Os saberes que atravessam gerações dão força para que Nicole Pessoa, 26 anos, permaneça de pé. A desenvolvedora back-end questiona como o ambiente pode ser solitário e exige cuidados com a saúde mental. “Os homens são sempre maioria, então faz diferença buscar força de fora e referências de quem conseguiu prosseguir”. Uma das maiores referências de Nicole é a cientista da computação, pesquisadora e hacker antirracista Nina da Hora. Foi por meio de uma das postagens da ativista nas redes sociais que Nicole conheceu o “Guia Mangá de Estatística”. Como uma “jovem nerd” de carteirinha, Nicole encontrou na obra uma linguagem acessível e que fazia sentido com seu repertório. “Coisas que eu não conseguia entender, pra muitos pode ser algo simples, mas pra uma pessoa autodidata pode ser desafiador. O mangá permitiu juntar uma coisa que eu gosto com algo que eu precisava estudar. Abriu minha mente e expandiu demais o meu conhecimento”, comemora.

Entre Biancas, Ninas e Nicoles, existem diversas mulheres negras movimentando as estruturas do universo da programação e da computação para que outras também consigam trilhar seu caminho. A engenheira de computação Kizzy Terra é uma delas. Kizzy co-fundou a Alforriah, uma mentoria em ciência de dados e inteligência artificial, e co-criou o canal “Programação Dinâmica”, que hoje conta com mais de 150 mil inscritos no Youtube. Apresentado por Kizzy e seu companheiro Hailson Paz há cinco anos, o canal se propõe a ensinar programação, ciência de dados e inteligência de maneira acessível. 
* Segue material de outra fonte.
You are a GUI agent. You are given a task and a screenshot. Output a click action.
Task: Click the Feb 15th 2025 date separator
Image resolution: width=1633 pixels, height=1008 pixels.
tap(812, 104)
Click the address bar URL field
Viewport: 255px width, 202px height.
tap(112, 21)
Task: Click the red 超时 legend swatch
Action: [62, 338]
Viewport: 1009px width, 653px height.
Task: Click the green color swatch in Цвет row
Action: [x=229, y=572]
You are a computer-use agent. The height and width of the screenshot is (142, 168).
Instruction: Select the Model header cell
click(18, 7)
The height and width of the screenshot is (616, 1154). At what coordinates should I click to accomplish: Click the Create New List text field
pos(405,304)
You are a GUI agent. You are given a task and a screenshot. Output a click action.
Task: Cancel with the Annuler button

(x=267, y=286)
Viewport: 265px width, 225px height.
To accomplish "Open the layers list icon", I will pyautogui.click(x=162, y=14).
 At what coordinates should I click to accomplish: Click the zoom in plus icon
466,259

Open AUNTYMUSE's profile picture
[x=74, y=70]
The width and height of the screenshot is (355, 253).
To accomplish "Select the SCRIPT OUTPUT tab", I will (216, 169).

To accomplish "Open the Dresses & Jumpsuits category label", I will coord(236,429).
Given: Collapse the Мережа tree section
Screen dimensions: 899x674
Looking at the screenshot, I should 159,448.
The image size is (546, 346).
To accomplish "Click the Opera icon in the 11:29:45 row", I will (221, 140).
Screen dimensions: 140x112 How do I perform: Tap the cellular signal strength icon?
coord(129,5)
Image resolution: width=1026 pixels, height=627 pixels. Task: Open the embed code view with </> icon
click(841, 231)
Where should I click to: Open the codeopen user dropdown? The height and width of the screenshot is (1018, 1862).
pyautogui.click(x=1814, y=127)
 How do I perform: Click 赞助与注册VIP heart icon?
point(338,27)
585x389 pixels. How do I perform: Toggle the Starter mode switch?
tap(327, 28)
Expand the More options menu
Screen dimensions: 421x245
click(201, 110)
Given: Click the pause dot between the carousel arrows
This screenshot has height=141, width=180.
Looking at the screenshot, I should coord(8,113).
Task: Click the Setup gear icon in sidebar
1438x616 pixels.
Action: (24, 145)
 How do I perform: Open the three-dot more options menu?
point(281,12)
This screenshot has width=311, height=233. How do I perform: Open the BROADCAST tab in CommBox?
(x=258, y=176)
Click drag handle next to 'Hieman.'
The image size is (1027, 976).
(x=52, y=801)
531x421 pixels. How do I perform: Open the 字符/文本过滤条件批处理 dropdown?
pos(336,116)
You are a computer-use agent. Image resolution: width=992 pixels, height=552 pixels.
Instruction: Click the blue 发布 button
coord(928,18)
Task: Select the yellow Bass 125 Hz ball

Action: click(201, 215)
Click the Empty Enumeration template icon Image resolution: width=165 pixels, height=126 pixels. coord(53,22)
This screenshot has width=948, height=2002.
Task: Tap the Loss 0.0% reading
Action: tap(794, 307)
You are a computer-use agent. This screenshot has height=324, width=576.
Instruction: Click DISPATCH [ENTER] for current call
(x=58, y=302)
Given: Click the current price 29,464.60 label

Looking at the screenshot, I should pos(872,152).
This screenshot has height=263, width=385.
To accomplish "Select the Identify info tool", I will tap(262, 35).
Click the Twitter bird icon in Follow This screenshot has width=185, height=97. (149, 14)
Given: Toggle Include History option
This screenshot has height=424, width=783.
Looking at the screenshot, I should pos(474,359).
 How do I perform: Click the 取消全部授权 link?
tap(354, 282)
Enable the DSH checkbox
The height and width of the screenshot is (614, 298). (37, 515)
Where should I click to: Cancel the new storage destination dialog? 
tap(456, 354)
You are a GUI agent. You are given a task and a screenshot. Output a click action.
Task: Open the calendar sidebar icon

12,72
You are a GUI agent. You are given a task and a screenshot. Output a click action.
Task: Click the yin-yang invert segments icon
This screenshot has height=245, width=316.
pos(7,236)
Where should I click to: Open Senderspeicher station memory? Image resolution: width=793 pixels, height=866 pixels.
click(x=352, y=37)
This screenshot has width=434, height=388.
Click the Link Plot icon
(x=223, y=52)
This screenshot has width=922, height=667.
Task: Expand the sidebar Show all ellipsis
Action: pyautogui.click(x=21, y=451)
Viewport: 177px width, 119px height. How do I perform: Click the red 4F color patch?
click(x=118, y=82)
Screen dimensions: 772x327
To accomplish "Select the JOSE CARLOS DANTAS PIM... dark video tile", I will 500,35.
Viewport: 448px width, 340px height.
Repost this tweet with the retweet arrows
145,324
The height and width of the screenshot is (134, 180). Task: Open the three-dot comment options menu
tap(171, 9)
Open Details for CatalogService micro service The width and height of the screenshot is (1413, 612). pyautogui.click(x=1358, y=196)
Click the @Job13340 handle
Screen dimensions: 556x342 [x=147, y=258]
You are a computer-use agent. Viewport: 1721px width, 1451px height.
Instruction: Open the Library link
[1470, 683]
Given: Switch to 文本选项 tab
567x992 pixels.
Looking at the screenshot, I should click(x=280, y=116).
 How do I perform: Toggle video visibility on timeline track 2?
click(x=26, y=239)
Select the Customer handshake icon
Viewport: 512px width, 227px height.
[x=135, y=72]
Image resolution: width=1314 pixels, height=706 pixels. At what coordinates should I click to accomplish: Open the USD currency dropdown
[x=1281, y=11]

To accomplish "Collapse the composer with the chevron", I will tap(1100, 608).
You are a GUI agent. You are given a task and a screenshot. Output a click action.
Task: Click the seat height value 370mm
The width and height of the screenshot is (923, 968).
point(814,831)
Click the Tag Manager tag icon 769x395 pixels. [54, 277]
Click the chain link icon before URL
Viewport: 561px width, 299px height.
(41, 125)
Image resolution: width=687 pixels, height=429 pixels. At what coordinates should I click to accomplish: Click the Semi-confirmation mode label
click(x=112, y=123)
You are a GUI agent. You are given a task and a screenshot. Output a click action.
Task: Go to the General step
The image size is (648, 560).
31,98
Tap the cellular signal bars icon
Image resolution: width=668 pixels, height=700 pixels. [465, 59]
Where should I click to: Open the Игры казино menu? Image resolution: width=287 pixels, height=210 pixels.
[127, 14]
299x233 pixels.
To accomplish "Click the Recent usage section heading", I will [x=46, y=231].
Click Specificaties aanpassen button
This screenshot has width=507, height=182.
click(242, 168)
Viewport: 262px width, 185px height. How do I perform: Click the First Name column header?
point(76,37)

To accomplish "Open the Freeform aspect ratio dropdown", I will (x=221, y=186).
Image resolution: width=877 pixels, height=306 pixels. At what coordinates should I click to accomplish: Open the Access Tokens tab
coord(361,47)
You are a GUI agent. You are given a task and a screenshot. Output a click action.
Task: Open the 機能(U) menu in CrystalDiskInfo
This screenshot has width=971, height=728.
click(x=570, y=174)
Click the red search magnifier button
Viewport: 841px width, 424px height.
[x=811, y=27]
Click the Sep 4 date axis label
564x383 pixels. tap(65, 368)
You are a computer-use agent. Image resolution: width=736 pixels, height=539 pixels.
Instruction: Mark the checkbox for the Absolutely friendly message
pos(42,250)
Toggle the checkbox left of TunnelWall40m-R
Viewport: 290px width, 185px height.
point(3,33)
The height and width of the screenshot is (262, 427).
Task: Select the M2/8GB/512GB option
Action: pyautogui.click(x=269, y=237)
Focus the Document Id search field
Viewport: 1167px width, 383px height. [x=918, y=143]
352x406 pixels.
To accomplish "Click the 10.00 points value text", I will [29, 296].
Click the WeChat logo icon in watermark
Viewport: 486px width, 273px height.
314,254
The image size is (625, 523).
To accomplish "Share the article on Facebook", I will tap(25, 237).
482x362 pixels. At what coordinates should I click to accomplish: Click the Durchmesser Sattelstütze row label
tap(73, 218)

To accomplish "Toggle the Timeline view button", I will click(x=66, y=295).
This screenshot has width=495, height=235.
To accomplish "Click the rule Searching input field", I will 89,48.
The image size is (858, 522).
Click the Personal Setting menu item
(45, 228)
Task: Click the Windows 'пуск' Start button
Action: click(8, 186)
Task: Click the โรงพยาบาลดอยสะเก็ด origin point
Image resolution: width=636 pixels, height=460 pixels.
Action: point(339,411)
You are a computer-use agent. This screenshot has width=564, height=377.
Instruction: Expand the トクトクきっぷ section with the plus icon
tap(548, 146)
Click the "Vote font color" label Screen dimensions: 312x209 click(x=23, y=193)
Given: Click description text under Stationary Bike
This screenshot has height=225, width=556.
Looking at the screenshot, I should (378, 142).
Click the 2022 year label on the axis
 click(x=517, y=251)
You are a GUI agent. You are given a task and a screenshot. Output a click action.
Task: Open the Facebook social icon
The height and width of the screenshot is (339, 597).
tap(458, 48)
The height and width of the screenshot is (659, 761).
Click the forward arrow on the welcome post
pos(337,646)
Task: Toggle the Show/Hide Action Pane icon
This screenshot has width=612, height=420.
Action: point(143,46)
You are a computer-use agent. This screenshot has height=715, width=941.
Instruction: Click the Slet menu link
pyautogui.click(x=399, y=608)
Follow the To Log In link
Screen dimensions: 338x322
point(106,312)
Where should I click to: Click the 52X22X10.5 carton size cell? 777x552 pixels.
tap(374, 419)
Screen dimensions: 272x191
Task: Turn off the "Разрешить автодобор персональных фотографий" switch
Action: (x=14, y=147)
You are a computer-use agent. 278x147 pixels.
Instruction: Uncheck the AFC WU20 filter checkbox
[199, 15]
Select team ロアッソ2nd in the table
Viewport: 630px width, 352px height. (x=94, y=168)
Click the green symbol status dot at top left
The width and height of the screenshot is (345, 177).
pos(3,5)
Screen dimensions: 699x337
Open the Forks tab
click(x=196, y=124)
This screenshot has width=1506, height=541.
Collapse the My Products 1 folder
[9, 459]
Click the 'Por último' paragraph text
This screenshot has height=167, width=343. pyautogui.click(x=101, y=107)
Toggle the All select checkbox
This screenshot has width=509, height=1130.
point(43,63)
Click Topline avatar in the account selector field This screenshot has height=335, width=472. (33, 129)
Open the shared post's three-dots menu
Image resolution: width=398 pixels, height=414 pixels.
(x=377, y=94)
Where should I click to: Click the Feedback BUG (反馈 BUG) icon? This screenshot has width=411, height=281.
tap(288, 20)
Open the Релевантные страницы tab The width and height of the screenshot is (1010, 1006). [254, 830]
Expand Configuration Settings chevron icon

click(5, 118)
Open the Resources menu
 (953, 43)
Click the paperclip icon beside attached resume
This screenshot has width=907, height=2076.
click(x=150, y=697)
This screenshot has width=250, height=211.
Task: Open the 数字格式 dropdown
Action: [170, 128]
Seja quais forem os códigos – da dança, das ervas, das mandingas, dos dados -, as mulheres negras seguem criando estratégias para a supervivência apontada por Morena Mariah. “Se os ancestrais deram origem a tudo o que conhecemos hoje na diáspora – de movimentos artísticos à construção de roupas, às danças e a tudo que envolve a arte – isso alcança também o mundo tecnológico da programação”, acredita Bianca.